EXERCISE PASSAGE =

- - - - - - -

DOI: 10.1002/alz.072805 ISSN: 1552-5260

A new non‐verbal was developed to differentiate dementia and non‐dementia people and the study was to evaluate its validation

Guan‐Tsz Huang, Kuan‐Ying Li, Ling‐Chun Huang, Yuan‐Han Yang
  • Psychiatry and Mental health
  • Cellular and Molecular Neuroscience
  • Geriatrics and Gerontology
  • Neurology (clinical)
  • Developmental Neuroscience
  • Health Policy
  • Epidemiology



Dementia, which presents as cognitive decline in one or more cognitive domains affecting function, is increasing globally. Early diagnosis of dementia for general population is important, which needs a screening tool capable of identifying dementia efficiently.

Most cognitive tests for screening dementia are based on verbal administration, which will be influenced by cultural background and language differences, if any.

Developing a screening tool less depended on verbal administration is crucial for these necessities.


Participants aged from 50 to 89 years old were recruited from department of Neurology, Kaohsiung Municipal Ta‐Tung Hospital, Taiwan. Dementia was diagnosed based on clinical diagnosis with referring to cognitive test performance by psychologists by 2011 National Institute on Aging and Alzheimer’s Association (NIA‐AA) criteria for all‐cause dementia .Participants were assessed with Clinical dementia rating (CDR), Cognitive Abilities Screening Instrument (CASI), derived Mini‐Mental State Examination (MMSE) and the non‐verbal cognitive test consisted of visual memory test, digital connection test, clock puzzle, shape color matching and simple card sorting test. These tests were designed to capture cognitive function including visual memory, visuospatial ability, and executive function. Statistical analysis was performed using MedCalc, version 20.14.


In total, 160 demented patients and 81 non‐demented participants were recruited. The performance of the dementia group was worse than that of the control group in all non‐verbal tests. Among these tests, visual memory had the greatest ability to examine dementia with its percentage of recalled visual memory with optimal cut‐off point 70% having a sensitivity 73.38%,specificity 85.19% and area under the curve (AUC) as 0.87. Combining visual memory test, the digital connection test‐1 and the clock puzzle‐1 to discriminate dementia, the AUC was 0.93 and was superior to the AUC of MMSE (AUC = 0.88).


Compared to traditional pencil‐paper tests, non‐verbal tests shown its potentials in screening dementia with fewer language limitation.

- - - - - - -

DATASET CONTENT =
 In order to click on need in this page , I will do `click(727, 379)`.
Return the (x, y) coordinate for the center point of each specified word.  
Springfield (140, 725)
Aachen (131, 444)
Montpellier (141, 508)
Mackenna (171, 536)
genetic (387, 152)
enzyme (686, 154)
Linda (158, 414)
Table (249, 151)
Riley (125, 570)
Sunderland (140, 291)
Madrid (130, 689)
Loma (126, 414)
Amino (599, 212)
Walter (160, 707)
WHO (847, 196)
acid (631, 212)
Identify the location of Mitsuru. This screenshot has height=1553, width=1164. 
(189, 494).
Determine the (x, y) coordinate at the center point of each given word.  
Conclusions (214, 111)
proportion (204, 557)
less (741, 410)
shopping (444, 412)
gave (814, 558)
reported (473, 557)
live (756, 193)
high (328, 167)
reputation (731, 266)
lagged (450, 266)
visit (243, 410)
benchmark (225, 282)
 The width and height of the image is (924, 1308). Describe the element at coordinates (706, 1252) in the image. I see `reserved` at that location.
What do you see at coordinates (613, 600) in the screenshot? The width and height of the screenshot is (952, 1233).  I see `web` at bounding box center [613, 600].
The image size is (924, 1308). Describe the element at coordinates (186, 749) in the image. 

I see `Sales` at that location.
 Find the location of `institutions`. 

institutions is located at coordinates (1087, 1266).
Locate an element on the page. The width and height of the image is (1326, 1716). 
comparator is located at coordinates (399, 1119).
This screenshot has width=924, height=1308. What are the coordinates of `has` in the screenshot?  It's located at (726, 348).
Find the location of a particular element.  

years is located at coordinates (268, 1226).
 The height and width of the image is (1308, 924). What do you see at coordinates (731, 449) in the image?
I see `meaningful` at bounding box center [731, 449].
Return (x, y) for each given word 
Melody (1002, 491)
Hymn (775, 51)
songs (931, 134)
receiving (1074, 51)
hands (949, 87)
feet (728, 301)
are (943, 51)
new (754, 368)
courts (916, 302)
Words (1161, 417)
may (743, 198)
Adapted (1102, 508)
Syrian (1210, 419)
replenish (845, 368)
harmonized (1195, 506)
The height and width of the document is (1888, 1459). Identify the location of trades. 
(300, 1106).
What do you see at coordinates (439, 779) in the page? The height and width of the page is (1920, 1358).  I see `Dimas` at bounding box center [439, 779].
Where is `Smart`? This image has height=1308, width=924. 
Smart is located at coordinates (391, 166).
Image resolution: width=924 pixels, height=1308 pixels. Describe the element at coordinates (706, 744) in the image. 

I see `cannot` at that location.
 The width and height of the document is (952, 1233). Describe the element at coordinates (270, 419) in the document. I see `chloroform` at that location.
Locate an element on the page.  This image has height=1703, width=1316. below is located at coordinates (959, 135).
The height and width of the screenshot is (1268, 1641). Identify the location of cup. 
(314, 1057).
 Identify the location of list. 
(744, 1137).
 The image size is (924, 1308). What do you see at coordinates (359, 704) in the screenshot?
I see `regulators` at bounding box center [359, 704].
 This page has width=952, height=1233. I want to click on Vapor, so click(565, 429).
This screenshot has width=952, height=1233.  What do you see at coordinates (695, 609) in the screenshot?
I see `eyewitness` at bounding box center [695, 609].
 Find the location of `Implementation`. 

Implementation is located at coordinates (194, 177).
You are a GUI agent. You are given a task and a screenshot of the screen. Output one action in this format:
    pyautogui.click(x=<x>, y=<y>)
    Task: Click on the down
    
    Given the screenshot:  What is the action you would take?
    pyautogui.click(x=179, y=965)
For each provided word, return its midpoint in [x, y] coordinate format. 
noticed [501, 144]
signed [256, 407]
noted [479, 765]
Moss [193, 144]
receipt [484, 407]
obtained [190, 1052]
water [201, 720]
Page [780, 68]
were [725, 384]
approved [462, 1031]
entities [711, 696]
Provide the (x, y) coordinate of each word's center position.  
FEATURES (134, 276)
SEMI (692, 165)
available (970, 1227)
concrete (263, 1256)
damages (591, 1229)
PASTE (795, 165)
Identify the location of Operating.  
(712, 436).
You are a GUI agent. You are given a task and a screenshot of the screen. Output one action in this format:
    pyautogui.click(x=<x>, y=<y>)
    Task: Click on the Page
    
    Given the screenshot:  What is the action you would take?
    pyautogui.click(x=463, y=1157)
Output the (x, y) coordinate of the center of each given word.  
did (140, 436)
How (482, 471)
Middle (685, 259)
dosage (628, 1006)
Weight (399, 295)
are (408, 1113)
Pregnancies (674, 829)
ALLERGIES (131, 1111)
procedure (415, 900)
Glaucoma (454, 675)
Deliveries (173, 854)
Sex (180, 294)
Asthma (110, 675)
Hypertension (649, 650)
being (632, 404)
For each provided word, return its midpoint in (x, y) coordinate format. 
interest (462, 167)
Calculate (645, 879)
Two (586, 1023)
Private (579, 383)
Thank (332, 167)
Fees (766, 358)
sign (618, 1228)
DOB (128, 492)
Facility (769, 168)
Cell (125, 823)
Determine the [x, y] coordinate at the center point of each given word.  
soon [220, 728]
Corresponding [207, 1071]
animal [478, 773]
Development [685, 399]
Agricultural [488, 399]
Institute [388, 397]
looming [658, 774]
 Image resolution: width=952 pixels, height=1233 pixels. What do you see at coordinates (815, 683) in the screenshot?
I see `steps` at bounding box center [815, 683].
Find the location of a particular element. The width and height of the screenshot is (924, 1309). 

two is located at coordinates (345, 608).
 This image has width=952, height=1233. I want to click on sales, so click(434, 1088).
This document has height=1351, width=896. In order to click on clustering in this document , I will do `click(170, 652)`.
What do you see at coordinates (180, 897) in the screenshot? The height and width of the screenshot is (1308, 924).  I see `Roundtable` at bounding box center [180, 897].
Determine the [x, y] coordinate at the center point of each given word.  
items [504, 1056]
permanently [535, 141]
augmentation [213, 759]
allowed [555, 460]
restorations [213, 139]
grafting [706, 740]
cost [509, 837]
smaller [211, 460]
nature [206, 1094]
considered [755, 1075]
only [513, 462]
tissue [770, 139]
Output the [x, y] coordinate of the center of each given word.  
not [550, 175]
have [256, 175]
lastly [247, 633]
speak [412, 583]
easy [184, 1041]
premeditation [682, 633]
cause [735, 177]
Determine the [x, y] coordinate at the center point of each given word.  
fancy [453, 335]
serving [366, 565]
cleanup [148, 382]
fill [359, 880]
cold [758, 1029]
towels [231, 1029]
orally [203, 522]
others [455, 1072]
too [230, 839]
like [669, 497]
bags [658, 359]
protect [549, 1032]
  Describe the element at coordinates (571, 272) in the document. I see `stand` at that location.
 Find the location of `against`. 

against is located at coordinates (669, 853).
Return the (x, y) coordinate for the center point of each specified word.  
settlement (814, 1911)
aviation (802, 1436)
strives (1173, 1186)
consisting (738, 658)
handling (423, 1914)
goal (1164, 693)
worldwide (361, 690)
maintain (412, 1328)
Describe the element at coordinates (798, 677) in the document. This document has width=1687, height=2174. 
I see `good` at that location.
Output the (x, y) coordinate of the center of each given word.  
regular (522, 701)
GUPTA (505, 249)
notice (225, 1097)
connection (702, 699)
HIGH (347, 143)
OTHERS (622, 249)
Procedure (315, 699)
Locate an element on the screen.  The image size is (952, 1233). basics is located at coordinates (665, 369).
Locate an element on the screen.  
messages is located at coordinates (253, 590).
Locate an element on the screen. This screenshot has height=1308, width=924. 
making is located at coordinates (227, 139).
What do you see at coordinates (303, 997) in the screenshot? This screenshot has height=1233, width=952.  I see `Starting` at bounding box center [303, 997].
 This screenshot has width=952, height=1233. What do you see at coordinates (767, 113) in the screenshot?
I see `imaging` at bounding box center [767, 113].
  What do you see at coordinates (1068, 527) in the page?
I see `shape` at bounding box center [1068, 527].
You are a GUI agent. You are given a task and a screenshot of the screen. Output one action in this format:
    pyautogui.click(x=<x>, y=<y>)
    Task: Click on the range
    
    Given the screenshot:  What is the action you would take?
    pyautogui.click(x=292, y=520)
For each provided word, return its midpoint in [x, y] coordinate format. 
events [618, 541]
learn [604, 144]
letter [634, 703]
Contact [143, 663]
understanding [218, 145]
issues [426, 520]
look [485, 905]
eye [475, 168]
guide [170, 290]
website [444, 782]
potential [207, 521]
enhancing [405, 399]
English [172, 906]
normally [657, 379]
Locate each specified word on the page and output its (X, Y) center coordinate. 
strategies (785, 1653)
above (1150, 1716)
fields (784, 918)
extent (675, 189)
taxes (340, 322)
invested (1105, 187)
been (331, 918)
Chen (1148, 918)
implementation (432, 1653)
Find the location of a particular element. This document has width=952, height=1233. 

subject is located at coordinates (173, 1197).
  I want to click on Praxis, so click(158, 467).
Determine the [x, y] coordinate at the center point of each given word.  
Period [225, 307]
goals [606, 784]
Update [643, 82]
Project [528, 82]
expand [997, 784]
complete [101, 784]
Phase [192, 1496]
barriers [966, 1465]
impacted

- - - - - - -

PROMPT 1 = In the dementia abstract, where were the participants recruited from?
PROMPT 2 = Name every test that made up the non-verbal cognitive test in the dementia abstract.
PROMPT 3 = From the dementia abstract, write out the passage starting with "Guan‐Tsz Huang, Kuan‐Ying" and going on through "differences, if any.".
The items come from a separate source, not from the dementia abstract.

YOUR RESPONSE 1 = The department of Neurology at Kaohsiung Municipal Ta‐Tung Hospital in Taiwan.

YOUR RESPONSE 2 = Visual memory test, digital connection test, clock puzzle, shape color matching, simple card sorting test

YOUR RESPONSE 3 =
Guan‐Tsz Huang, Kuan‐Ying Li, Ling‐Chun Huang, Yuan‐Han Yang
  • Psychiatry and Mental health
  • Cellular and Molecular Neuroscience
  • Geriatrics and Gerontology
  • Neurology (clinical)
  • Developmental Neuroscience
  • Health Policy
  • Epidemiology



Dementia, which presents as cognitive decline in one or more cognitive domains affecting function, is increasing globally. Early diagnosis of dementia for general population is important, which needs a screening tool capable of identifying dementia efficiently.

Most cognitive tests for screening dementia are based on verbal administration, which will be influenced by cultural background and language differences, if any.